Transcribe the part of the rows below that opens with the line containing "Describe the element" and closes at the end of the rows, reproducing each line verbatim but omitting the pictures.

☆ ☆ ☆

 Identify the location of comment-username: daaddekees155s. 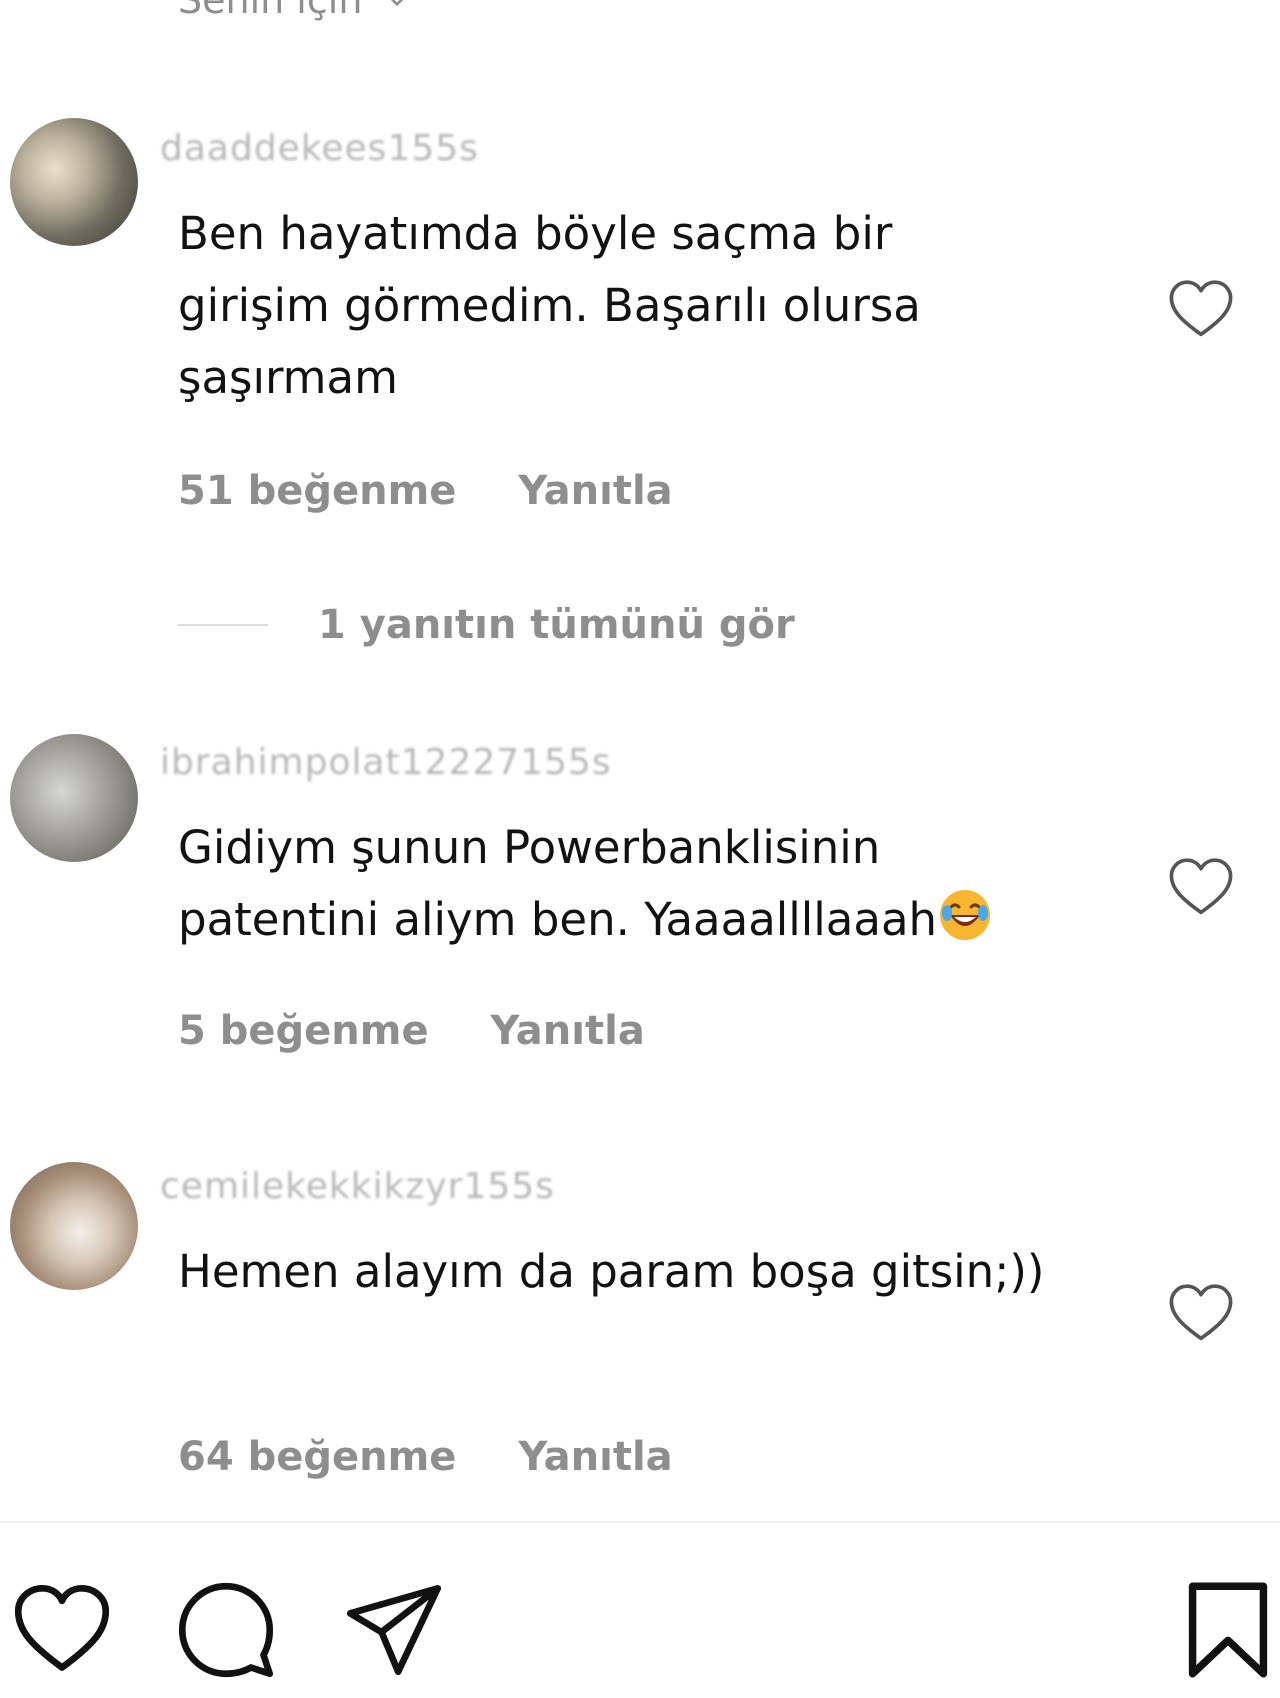
(320, 148).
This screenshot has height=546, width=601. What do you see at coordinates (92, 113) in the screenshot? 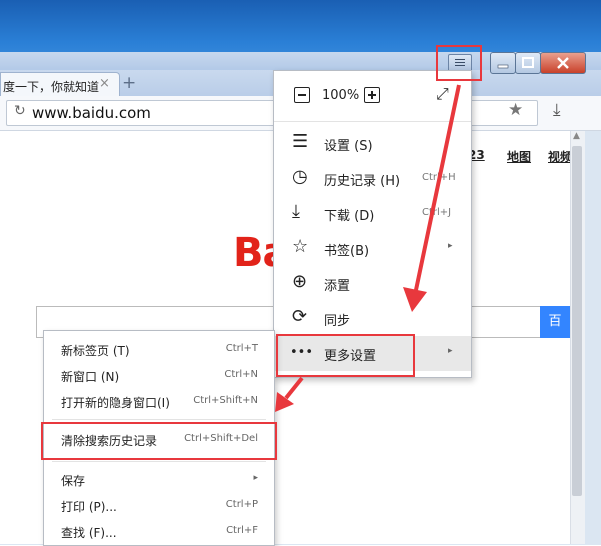
I see `url-text: www.baidu.com` at bounding box center [92, 113].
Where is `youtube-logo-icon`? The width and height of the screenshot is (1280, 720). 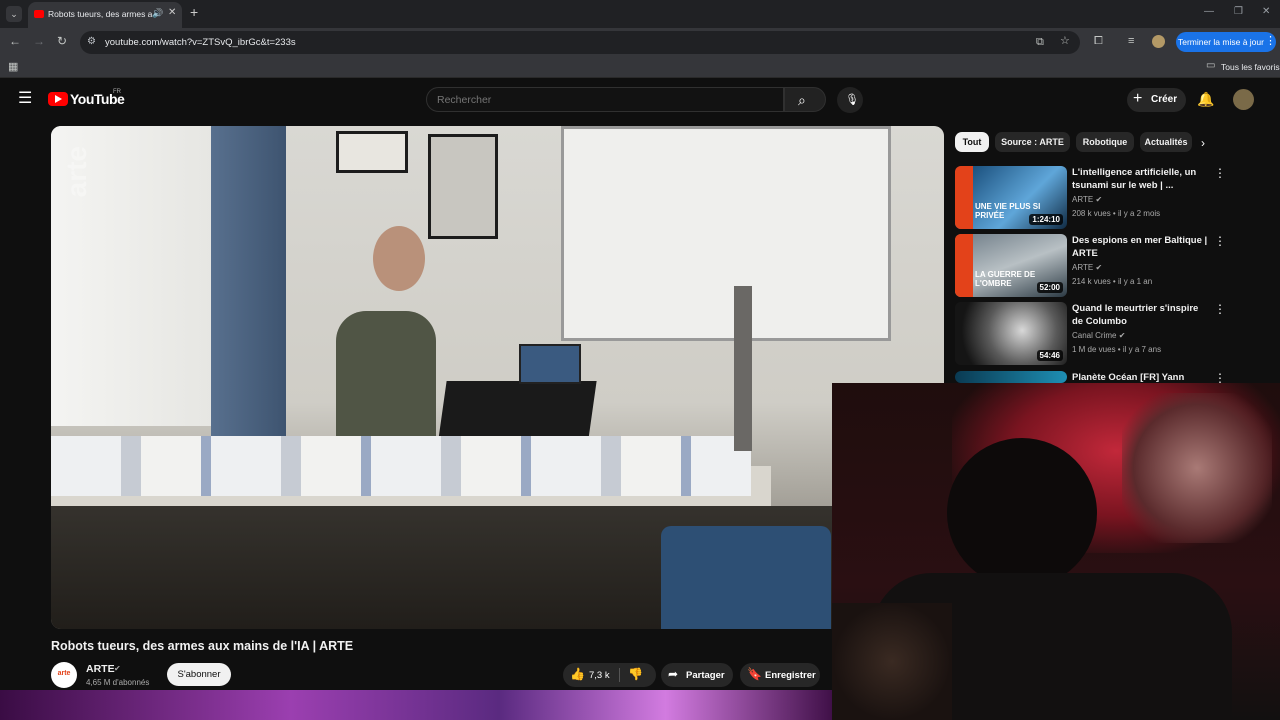
youtube-logo-icon is located at coordinates (58, 99).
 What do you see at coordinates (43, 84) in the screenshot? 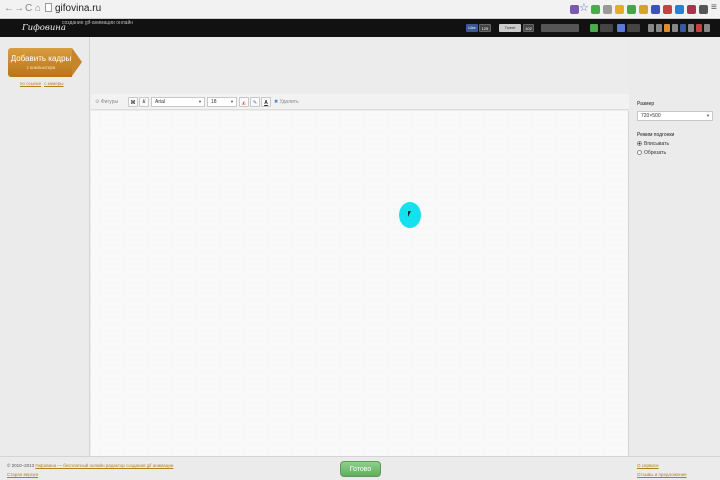
I see `add-frames-links: по ссылке с камеры` at bounding box center [43, 84].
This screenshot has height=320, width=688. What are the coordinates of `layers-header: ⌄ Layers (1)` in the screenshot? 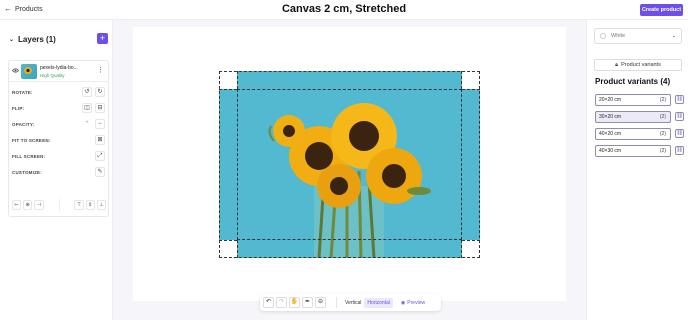 It's located at (32, 40).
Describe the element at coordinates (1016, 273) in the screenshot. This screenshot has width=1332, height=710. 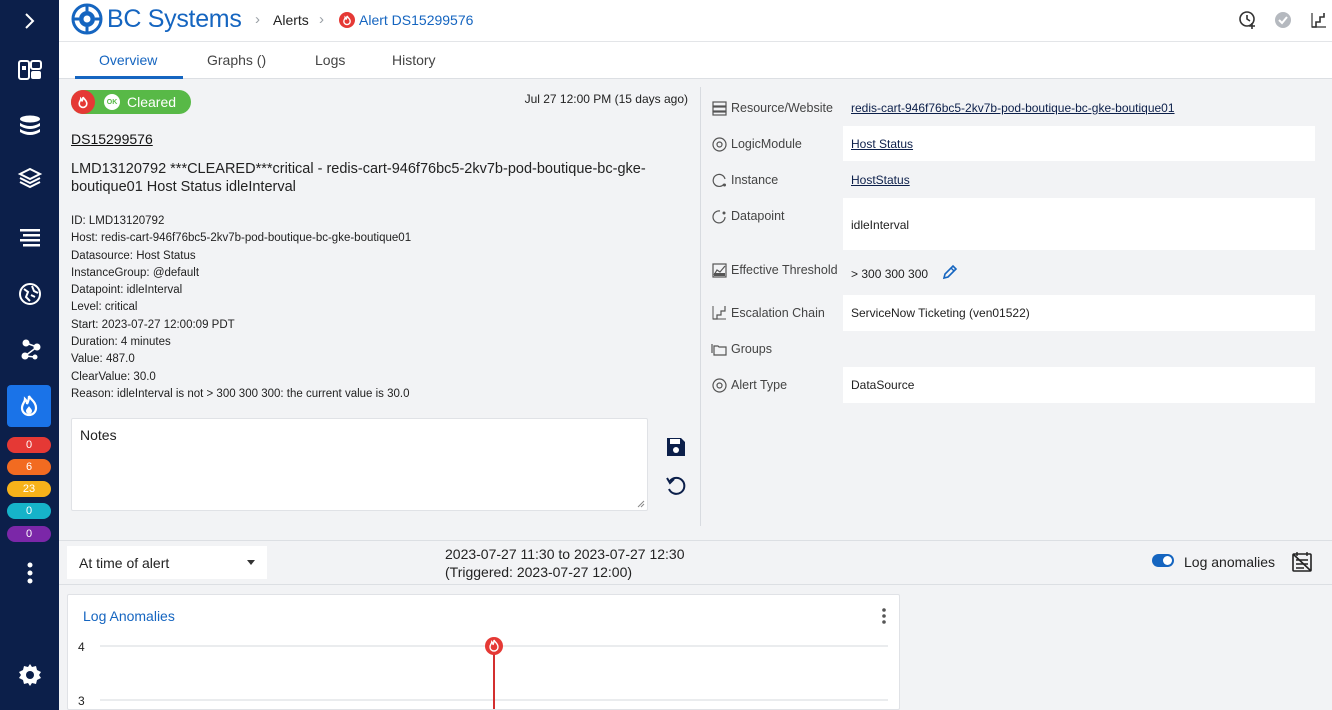
I see `property-threshold: Effective Threshold > 300 300 300` at that location.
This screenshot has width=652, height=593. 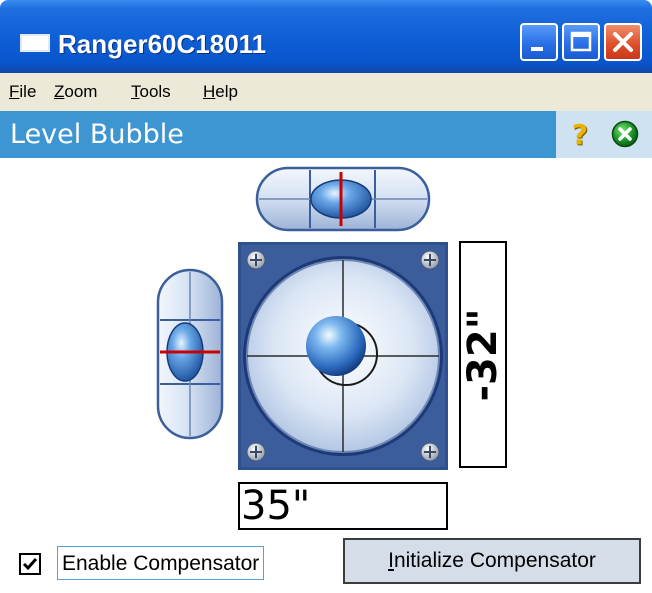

☆ ☆ ☆

> _Finished exercise_
Describe the element at coordinates (1016, 273) in the screenshot. This screenshot has width=1332, height=710. 
I see `property-threshold: Effective Threshold > 300 300 300` at that location.
This screenshot has width=652, height=593. 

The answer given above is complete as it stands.